The bill would secure funding to add two additional crisis centers in rural Utah.

“The bill also seeks to address additional funding for mobile crisis outreach teams, which fortunately, as we have funded those, have been a tremendous resource to our state,” Eliason said. “There are currently gaps around the state that could benefit from a mobile crisis team.”

Having more mobile crisis teams will allow people experiencing a behavioral health crisis to be met with first responders prepared to help them, instead of immediately going into the hands of law enforcement, who Eliason said are often not equipped to deal with a behavioral health crisis.

This would also help keep people from unnecessarily being taken to jail. Instead they can be taken to a place where they would receive help.

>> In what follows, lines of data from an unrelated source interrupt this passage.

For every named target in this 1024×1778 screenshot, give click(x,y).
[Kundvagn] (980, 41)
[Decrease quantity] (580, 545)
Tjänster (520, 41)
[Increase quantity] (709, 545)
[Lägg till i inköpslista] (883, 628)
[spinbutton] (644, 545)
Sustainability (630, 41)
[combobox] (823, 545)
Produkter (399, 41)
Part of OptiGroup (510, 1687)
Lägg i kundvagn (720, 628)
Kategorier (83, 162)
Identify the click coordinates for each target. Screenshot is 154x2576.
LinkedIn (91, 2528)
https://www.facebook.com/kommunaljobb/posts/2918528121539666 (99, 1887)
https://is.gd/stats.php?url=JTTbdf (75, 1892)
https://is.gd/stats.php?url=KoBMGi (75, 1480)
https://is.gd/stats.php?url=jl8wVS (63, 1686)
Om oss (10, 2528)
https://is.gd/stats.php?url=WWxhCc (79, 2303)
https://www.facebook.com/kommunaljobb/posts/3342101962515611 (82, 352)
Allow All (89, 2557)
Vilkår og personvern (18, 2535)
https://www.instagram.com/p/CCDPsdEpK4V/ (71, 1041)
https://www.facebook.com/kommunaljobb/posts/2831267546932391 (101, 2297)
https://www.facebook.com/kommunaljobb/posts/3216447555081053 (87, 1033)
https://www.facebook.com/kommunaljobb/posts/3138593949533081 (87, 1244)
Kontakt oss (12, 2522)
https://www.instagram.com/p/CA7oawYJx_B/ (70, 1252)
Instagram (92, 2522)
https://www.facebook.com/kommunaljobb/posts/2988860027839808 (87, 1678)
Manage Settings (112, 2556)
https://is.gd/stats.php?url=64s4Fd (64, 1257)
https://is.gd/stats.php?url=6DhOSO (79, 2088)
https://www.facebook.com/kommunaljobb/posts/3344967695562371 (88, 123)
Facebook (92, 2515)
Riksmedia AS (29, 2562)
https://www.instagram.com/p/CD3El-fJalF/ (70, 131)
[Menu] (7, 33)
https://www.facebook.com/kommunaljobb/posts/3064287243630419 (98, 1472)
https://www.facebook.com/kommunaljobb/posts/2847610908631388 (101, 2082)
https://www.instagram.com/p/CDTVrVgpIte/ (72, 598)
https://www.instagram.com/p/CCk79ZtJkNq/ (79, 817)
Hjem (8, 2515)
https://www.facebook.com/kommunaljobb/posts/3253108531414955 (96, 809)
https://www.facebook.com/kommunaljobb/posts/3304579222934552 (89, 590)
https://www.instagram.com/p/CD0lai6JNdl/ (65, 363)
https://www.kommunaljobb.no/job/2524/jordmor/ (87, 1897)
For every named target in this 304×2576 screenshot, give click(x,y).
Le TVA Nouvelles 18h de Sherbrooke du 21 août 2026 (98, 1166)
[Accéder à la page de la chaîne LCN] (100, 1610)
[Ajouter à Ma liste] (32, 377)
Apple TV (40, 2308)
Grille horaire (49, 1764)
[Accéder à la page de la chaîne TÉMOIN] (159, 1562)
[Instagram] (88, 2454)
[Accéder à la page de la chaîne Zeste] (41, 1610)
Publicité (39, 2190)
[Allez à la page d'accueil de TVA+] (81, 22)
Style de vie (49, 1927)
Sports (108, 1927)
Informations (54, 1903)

Eliason said the bill is a result of the work of the state’s Behavioral Health Crisis Response Commission.

Ross Van Vranken, chair of the commission and executive director of the University of Utah Huntsman Mental Health Institute, explained how they developed the bill.

“What we’ve done over the past five years is follow a gap analysis that was actually paid for and commissioned by the Utah Hospital Association (UHA) in 2019,” Van Vranken said. “The report was authored by the [Kem C.] Gardner [Policy] Institute. What it did was look at priorities and giant gaps in terms of the behavioral health and substance use system in the state of Utah, and it identified the need for a coordinated crisis system for the state.”

David Gessel, executive vice president of UHA, provided public comment in support of the bill.

“It’s very needed,” Gessel said. “We’ve done the help as best we can in the urban areas. We need to help the rural folks and they need it just as much as anyone.”